=== REQUIREMENT A ===
Can you summarize the opinion excerpt on social media censorship in two sentences?
=== REQUIREMENT B ===
Could you retype the opinion excerpt on social media censorship word for word, starting at "Even making factual" and ending at "of the blazes."?

=== SELECTED TEXT ===
· · · · · · ·
Twitter CEO and co-founder Jack Dorsey gestures while interacting with students at the Indian Institute of Technology (IIT) in New Delhi on November 12, 2018.
Prakash Singh/AFP/Getty

It’s also par for the course for those two social media sites, whose progressive bona fides are well documented and well understood by the public. When they aren’t stopping the spread of information disadvantageous to the left, they’re employing dubious “fact checks” to undermine legitimate news coverage by slapping disclaimers on stories that don’t fit their left-wing narrative.

Even making factual statements contrary to the whims of progressive activists can result in censorship on social media. The website I run, Legal Insurrection, discovered this first hand when we posted about arsonists causing the recent Australia wildfires—wildfires that were exacerbated by long-term failures in land management. Our statement was demonstrably true—24 people were arrested for starting the fires—but that didn’t stop Facebook from marking our story, which was largely a reprint of news covered in mainstream outlets, as “false information.” Their rationale? A Facebook fact checker said we should have included climate change as a factor contributing to the intensity of the blazes.
· · · · · · ·
=== SUPPLIED RECORDS ===
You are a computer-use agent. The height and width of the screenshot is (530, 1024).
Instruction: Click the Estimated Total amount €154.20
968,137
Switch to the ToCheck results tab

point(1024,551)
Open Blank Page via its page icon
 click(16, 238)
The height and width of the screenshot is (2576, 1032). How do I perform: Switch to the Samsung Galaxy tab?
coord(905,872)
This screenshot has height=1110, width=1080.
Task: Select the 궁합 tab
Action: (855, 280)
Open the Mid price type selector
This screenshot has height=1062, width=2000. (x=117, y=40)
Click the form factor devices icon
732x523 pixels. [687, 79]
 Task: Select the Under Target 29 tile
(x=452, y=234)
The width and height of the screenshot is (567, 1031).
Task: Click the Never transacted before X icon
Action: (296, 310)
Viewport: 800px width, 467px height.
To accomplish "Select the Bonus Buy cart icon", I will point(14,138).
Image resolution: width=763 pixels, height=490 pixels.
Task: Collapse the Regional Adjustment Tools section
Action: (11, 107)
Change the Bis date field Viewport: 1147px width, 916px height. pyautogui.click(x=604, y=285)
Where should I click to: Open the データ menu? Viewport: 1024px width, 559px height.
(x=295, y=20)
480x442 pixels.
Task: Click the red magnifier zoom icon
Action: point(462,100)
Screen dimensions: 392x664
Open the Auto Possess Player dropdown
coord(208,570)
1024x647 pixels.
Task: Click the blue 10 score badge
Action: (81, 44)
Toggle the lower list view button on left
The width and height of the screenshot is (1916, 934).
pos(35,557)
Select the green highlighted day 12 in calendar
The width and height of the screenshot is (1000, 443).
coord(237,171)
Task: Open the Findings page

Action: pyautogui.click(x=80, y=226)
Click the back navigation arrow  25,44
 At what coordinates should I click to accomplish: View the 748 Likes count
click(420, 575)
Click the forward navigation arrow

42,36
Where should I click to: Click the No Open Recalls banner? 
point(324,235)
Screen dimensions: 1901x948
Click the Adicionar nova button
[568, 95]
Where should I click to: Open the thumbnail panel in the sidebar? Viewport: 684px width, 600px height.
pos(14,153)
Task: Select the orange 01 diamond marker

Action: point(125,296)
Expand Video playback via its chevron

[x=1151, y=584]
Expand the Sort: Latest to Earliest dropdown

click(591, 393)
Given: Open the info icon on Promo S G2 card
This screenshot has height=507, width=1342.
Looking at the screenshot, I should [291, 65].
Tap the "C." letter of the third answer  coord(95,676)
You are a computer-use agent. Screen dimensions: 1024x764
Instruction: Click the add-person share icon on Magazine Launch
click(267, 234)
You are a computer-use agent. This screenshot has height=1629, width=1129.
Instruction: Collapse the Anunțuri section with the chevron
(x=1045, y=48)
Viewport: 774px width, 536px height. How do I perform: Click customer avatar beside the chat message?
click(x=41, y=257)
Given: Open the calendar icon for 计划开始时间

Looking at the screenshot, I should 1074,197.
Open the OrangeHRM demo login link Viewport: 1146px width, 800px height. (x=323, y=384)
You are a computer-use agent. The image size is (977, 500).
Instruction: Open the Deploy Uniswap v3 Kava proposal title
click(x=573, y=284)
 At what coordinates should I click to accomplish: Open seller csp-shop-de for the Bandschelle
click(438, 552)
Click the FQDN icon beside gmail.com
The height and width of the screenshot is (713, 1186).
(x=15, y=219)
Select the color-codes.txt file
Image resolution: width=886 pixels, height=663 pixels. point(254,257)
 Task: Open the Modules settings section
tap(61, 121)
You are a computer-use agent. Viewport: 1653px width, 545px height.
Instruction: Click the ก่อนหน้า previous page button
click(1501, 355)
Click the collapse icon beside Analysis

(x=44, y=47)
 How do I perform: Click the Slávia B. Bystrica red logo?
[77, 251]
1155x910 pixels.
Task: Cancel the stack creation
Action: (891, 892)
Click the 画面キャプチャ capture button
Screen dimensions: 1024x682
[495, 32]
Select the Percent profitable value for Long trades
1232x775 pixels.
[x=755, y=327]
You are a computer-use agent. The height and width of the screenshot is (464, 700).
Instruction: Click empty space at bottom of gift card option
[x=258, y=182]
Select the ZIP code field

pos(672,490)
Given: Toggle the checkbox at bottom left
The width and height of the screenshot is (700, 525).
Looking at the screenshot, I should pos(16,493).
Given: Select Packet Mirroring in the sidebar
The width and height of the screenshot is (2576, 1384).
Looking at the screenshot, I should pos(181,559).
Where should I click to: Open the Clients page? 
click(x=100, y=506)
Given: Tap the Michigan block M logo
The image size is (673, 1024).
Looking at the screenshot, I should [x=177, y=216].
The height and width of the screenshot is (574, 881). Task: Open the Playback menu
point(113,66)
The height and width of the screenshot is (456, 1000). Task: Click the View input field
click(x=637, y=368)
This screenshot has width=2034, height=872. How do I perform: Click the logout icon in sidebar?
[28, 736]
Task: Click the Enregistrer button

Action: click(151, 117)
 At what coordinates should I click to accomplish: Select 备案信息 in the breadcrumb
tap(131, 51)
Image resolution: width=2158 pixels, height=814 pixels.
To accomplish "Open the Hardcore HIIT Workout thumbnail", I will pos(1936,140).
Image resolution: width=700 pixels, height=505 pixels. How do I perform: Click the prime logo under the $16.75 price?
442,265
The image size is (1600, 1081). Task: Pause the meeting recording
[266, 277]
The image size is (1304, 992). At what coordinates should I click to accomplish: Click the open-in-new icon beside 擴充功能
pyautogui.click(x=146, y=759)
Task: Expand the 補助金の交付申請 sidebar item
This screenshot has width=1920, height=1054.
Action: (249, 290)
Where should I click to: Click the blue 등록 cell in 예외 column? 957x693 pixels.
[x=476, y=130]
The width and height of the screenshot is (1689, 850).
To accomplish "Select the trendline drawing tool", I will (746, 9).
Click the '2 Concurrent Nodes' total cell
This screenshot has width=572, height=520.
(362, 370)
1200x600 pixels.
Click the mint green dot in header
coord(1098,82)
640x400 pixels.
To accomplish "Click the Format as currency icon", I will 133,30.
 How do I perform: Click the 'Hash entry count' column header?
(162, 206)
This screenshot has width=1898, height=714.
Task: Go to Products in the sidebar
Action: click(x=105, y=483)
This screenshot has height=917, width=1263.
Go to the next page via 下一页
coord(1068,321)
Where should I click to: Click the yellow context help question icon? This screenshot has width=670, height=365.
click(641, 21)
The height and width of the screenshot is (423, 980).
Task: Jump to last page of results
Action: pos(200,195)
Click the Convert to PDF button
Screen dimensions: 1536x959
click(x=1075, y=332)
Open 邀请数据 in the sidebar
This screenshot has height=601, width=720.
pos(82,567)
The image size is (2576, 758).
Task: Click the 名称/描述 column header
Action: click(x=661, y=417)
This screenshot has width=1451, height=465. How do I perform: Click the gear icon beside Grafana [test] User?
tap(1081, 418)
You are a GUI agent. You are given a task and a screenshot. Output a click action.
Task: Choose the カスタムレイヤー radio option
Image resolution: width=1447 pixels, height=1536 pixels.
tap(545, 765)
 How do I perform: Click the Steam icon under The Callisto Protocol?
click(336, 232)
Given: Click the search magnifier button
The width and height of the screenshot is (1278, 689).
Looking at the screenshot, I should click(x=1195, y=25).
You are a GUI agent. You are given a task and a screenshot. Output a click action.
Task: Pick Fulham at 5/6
· · · · · · ·
=== EXERCISE RESULT A ===
The excerpt argues that two social media sites with well-documented progressive leanings stop the spread of information unfavorable to the left and use dubious "fact checks" to undermine legitimate news stories. As an example, it says Facebook labeled a Legal Insurrection post about arsonists causing the recent Australia wildfires as "false information," even though 24 people were arrested for starting the fires, because a fact checker said climate change should have been included as a factor.

=== EXERCISE RESULT B ===
Even making factual statements contrary to the whims of progressive activists can result in censorship on social media. The website I run, Legal Insurrection, discovered this first hand when we posted about arsonists causing the recent Australia wildfires—wildfires that were exacerbated by long-term failures in land management. Our statement was demonstrably true—24 people were arrested for starting the fires—but that didn’t stop Facebook from marking our story, which was largely a reprint of news covered in mainstream outlets, as “false information.” Their rationale? A Facebook fact checker said we should have included climate change as a factor contributing to the intensity of the blazes.